All of these stories live in the same universe, by the way. They can be read as standalones, but they’re far more fun together. Think of the interconnected worlds of Sarah Eden or Sally Britton. The difference is that mine span nearly fifty years, allowing readers to see characters at different stages of their lives.
And then there’s the newest idea tugging at my sleeve and this one is in a completely different genre from my historical romances. It’s a post-apocalyptic tale about a futuristic Viking princess and the prince of a dying alien race, the Avicantae. Together they must unite their people, even as she uncovers a plot to eradicate humanity and a returning alien threat prepares to finish what it began. It’s a Romantasy and utterly unlike anything else I’m writing, and I love it just as much.

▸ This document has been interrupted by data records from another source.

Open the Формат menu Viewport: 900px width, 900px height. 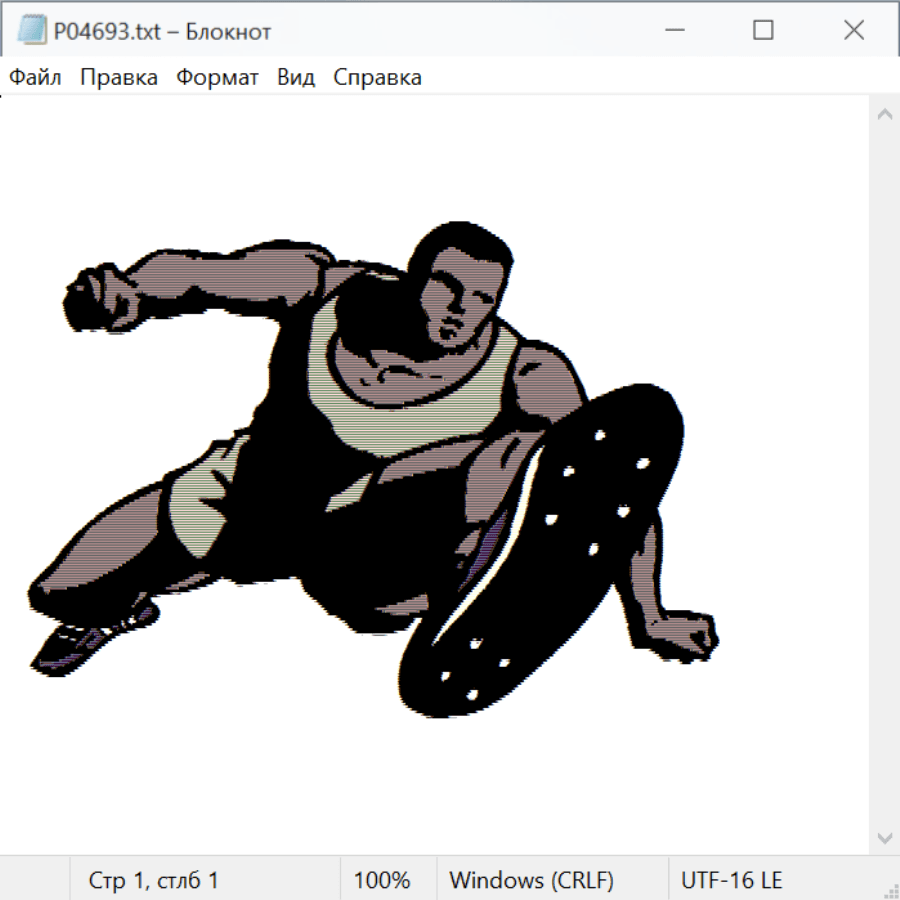pyautogui.click(x=217, y=78)
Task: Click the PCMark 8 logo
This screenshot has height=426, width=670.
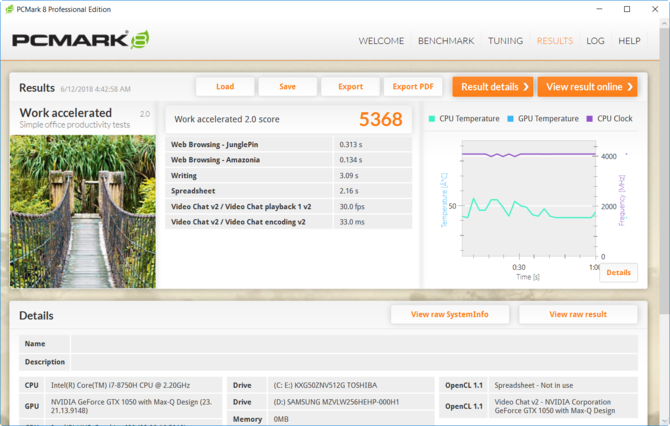Action: point(80,41)
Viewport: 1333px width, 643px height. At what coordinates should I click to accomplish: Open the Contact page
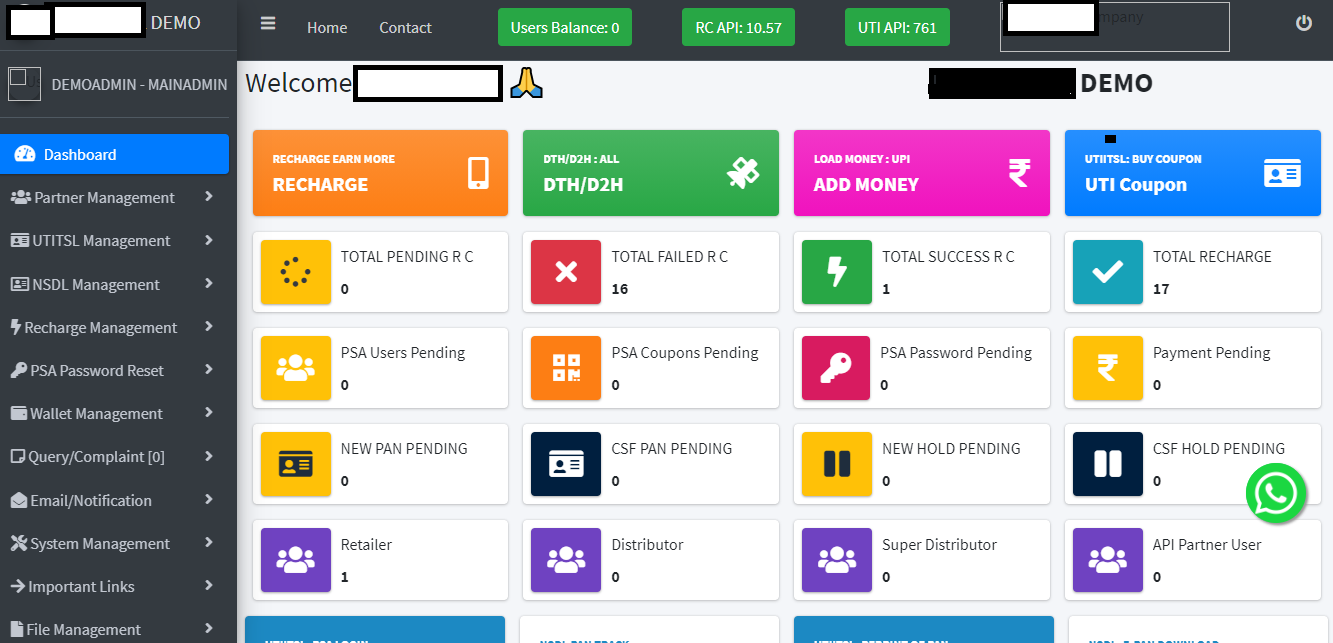point(404,28)

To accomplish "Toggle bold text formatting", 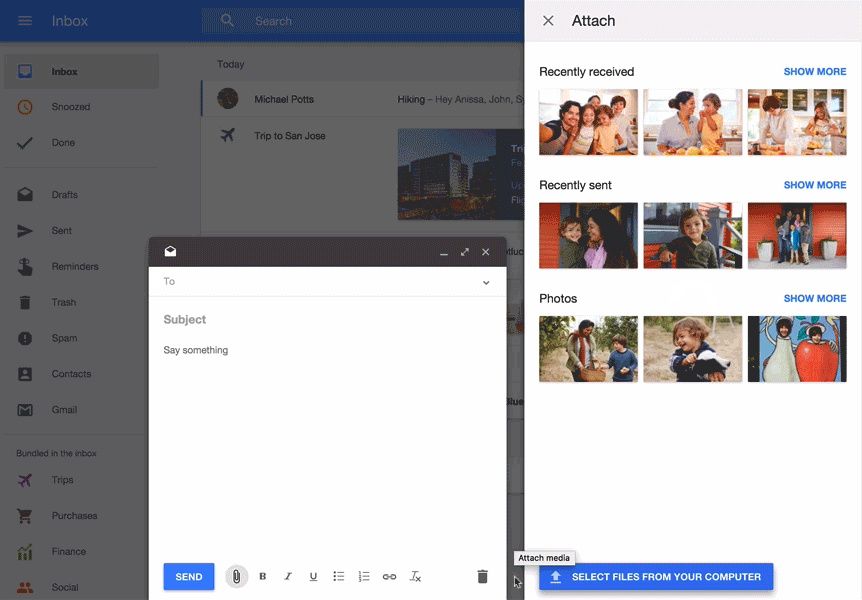I will (262, 576).
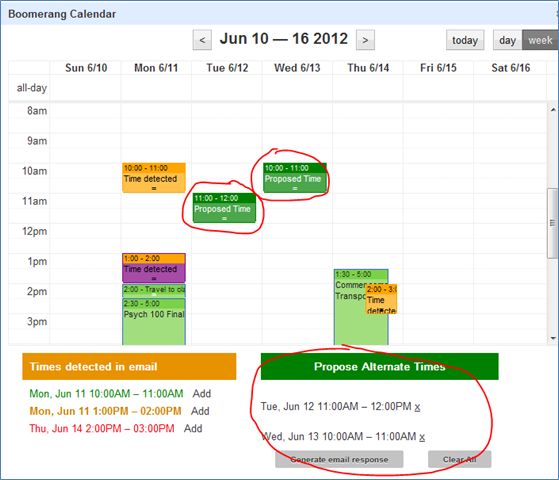Add Thu, Jun 14 2:00PM detected time

coord(193,429)
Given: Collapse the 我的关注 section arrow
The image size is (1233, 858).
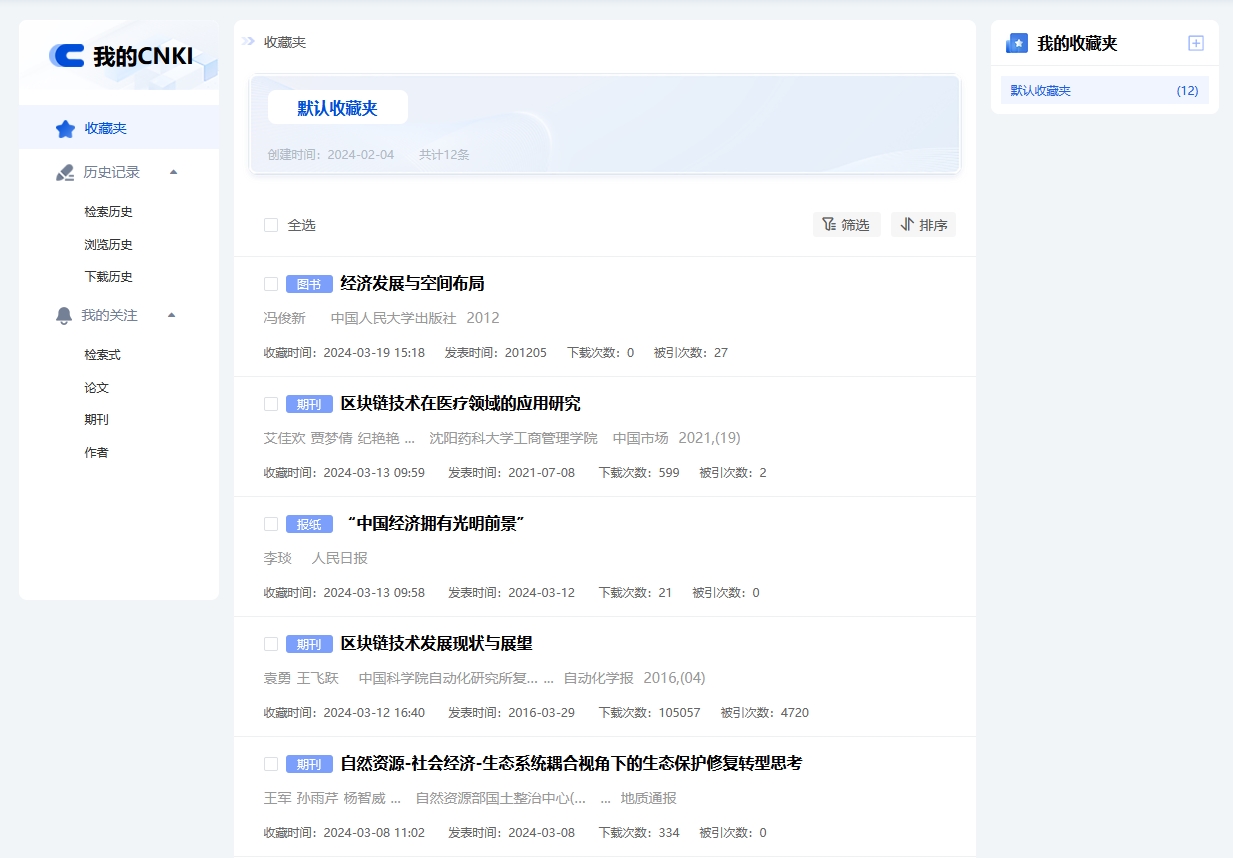Looking at the screenshot, I should coord(171,315).
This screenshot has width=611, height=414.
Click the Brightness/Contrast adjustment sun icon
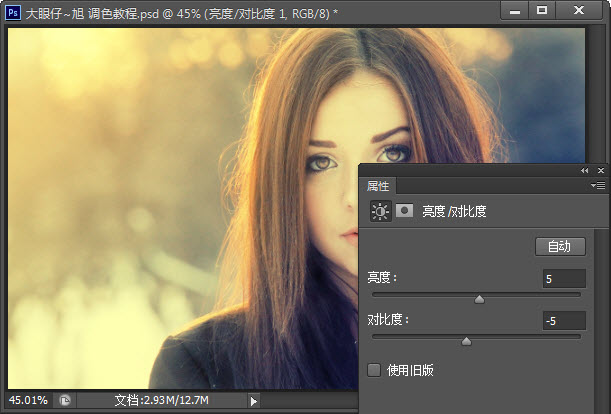click(x=381, y=212)
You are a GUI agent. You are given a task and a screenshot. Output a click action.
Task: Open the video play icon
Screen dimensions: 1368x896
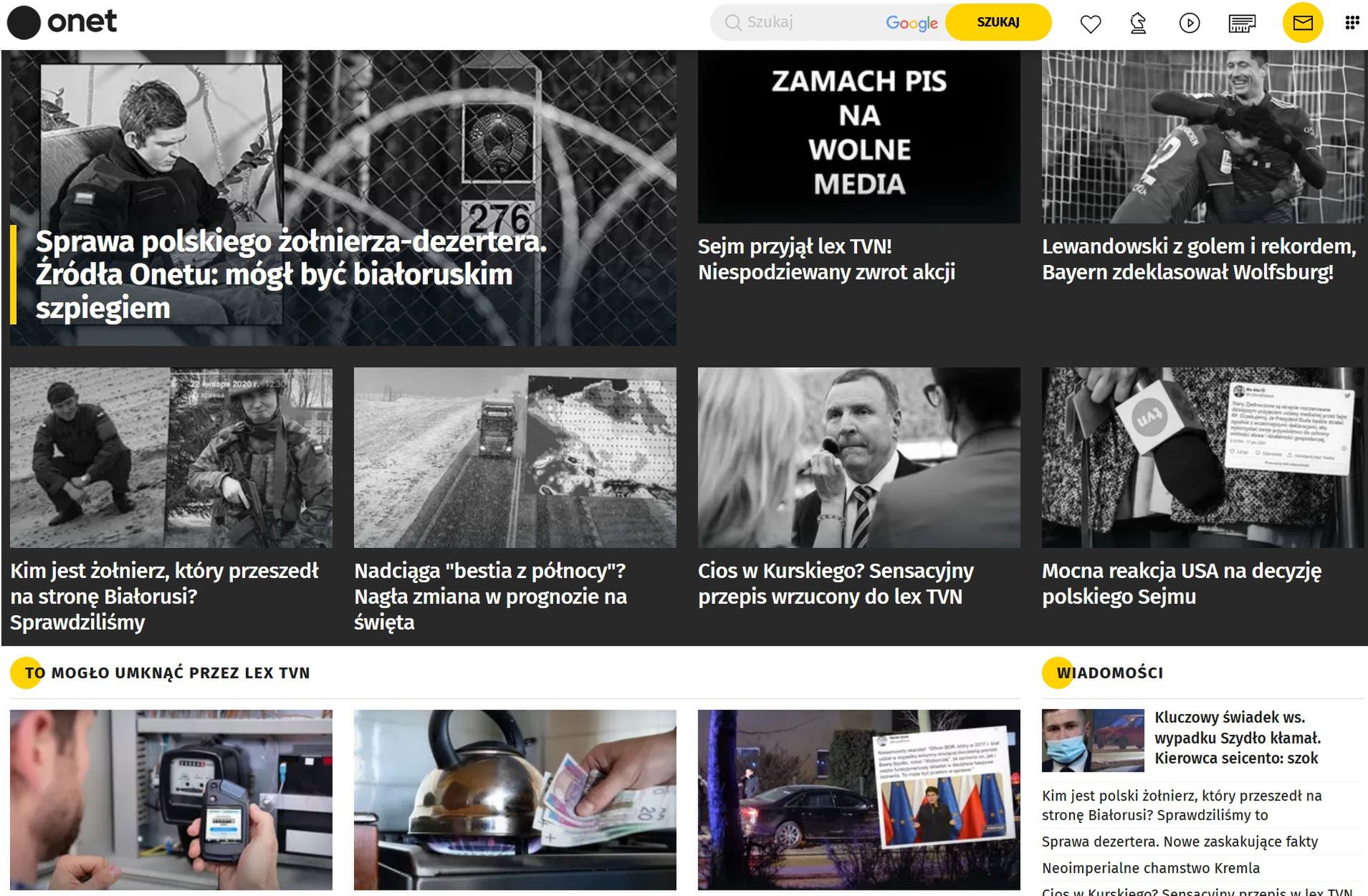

That’s the awesome thing about working on multiple projects. I’ve discovered that I love them all for different reasons, yet with the same wholehearted devotion. Just like my children, my heart has simply grown to hold them. And just like my children, they go through phases where they demand my attention and it gets tricky when several of them are in different stages at once. It becomes a constant juggling act of who needs what.
But one thing I’ve learned in parenting and writing is that it’s always an adventure you can never fully prepare for, no matter how many self help books you read or how much well meaning advice you receive. In the end, it’s a journey you navigate with intuition and a few precious hours of sleep knowing you’ll stumble, knowing you’ll fail them sometimes, but trusting that, with enough love and persistence, they’ll grow into something beautiful and may one day even change the world.